Probably we could come to consensus that the last item in that list is not a right. But what about the others? It’s not an easy distinction and there will be a lot of different views about where to draw the line. As soon as we take health care out of the realm of the market (where every person gets just what he is willing to pay for personally), it seems to me that we have to answer not only the question, How is the community going to ensure that everyone receives health care?, but also the question, Which forms of health care will the community pay for? To think that everyone can have every bit of medical treatment he or she wishes is pie-in-the-sky utopianism. Health care is a scarce commodity like anything else, and its distribution at some level must somehow be tied to market pricing.

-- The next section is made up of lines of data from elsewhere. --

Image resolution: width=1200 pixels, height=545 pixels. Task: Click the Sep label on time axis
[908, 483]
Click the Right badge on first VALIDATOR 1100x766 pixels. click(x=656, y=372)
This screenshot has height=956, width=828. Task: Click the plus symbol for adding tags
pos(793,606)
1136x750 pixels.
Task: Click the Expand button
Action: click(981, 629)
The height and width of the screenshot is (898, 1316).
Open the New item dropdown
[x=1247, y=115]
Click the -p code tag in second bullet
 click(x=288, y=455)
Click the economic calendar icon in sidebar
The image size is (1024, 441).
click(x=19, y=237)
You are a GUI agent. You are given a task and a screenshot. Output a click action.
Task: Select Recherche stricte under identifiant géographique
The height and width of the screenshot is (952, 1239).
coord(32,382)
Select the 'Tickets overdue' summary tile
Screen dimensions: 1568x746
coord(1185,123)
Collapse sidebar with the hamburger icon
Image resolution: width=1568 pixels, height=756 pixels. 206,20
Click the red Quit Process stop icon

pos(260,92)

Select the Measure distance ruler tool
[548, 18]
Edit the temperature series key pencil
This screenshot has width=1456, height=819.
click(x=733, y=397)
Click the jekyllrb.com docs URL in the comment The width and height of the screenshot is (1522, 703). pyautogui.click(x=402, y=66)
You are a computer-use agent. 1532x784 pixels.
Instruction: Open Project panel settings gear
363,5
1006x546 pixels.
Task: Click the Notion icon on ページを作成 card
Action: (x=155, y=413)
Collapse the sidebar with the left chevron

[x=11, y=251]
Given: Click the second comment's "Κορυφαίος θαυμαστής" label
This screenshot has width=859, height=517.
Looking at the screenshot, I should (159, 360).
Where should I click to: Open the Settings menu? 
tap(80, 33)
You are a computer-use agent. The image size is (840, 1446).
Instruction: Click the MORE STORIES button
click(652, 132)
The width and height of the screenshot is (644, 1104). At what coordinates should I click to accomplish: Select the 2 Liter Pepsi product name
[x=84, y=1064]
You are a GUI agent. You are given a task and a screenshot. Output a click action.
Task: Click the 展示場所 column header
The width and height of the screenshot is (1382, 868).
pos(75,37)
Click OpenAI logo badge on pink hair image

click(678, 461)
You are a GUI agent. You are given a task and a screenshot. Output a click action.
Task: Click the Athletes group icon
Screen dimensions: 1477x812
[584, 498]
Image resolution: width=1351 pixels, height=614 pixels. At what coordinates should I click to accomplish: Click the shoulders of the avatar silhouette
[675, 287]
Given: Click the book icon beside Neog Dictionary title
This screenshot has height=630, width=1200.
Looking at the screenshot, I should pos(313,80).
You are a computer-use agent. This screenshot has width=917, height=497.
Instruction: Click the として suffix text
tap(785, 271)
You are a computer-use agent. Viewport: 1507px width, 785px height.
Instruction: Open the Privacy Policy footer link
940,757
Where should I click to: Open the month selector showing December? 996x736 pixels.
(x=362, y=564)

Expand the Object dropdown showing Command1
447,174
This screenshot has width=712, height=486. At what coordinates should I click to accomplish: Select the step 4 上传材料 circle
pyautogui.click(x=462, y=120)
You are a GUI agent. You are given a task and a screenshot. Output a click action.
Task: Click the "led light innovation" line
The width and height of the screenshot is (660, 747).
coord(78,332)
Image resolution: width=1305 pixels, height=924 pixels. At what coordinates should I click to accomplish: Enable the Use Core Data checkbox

I think we need to stop thinking about health care as a special case and think about it more as just another basic good necessary for human wellbeing. Take nourishment as an example. No one (or nearly no one) advocates that any person be left to starve to death. And no (or nearly no one) argues that everyone must have access to five-star restaurants. Instead, people take up positions along a spectrum. Some argue that private charity can provide the needed safety net; some insist that government programs are necessary; some say that a mixture of the two is best. But with health care, it seems that many people believe that everyone must be able to afford the equivalent of the five-star restaurant; otherwise there is unconscionable inequity. It’s an impossible goal.


  • Jim

    The reference to nourishment is apropos, but it doesn’t go far enough. A common rationale for state provision of health care is that it is a basic human need. So is food. Forty years ago, it was becoming commonly feared that population would outgrow the food supply and millions would starve. History since then shows that, due to the market mechanism, human cooperation and ingenuity, the food supply has grown steadily and faster than population, so that now the problem is a surplus of food that depresses agricultural prices. In health care, on the other hand, government intervention which now constitutes more than half of medical expenditures, combined with third-party intervention (insurance) has been the primary cause of health care inflation on a long-term trend triple that of the overall economy. The problem is too much government, not too little. More government will gradually force more and more rationing (a la Canada) and less and less quality. That is what happens in every market where the government intervenes.